**Action item**
Only one stretch of the records below should be repeated. It starts with the line containing "[youtube] (436, 1353)" and goes on through the line containing "[facebook] (280, 1353)", exactly as written.

**Stored items**
++++
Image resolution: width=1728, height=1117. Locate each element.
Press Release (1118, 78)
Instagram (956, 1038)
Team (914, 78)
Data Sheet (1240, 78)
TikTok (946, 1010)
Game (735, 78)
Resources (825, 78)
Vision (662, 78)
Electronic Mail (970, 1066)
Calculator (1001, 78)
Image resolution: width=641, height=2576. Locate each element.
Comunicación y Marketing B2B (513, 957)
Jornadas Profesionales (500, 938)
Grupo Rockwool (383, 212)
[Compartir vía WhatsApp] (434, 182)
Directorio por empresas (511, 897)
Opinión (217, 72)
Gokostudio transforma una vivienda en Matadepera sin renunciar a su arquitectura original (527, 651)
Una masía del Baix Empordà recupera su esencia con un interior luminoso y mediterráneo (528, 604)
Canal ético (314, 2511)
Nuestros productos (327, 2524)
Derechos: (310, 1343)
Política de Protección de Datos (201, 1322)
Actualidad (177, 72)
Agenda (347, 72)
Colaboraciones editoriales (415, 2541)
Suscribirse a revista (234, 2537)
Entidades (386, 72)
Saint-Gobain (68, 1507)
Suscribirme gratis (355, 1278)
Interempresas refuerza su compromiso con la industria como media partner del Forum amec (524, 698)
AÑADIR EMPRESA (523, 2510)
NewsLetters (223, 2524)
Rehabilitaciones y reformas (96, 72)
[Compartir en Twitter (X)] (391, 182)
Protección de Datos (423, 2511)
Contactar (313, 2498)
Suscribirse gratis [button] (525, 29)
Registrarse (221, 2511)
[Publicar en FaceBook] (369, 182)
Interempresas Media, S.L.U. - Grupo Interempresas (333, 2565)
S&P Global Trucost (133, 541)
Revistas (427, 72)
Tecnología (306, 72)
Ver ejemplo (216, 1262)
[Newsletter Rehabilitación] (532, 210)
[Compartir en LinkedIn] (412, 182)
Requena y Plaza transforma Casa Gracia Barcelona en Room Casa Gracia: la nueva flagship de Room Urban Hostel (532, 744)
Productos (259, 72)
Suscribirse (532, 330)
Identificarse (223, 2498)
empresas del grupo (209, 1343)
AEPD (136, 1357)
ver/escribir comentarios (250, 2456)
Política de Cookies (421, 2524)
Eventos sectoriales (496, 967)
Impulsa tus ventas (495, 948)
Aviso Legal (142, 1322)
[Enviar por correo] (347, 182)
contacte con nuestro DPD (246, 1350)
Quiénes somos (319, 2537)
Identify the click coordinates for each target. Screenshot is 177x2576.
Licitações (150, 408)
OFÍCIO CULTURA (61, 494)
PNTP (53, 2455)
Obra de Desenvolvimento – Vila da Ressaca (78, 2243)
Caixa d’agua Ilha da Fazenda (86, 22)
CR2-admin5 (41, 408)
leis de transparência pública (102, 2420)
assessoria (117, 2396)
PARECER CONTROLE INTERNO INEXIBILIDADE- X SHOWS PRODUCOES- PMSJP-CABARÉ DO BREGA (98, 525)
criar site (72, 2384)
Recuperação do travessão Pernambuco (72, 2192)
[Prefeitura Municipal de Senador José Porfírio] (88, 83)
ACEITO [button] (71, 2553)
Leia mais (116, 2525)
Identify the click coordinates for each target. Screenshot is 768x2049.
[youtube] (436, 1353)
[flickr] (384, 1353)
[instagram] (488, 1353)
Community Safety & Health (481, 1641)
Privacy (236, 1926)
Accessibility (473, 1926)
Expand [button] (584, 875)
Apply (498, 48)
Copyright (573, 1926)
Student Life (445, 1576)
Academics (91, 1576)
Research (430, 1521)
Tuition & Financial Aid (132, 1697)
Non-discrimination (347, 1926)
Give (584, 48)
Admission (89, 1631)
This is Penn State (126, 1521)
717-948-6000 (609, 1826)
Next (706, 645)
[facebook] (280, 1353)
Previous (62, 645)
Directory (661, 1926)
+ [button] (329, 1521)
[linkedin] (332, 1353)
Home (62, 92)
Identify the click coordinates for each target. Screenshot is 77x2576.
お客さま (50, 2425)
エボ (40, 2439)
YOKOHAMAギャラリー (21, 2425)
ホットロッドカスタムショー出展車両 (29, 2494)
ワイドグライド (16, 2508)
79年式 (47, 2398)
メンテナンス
++++
**Result for this task**
[youtube] (436, 1353)
[flickr] (384, 1353)
[instagram] (488, 1353)
Community Safety & Health (481, 1641)
Privacy (236, 1926)
Accessibility (473, 1926)
Expand [button] (584, 875)
Apply (498, 48)
Copyright (573, 1926)
Student Life (445, 1576)
Academics (91, 1576)
Research (430, 1521)
Tuition & Financial Aid (132, 1697)
Non-discrimination (347, 1926)
Give (584, 48)
Admission (89, 1631)
This is Penn State (126, 1521)
717-948-6000 (609, 1826)
Next (706, 645)
[facebook] (280, 1353)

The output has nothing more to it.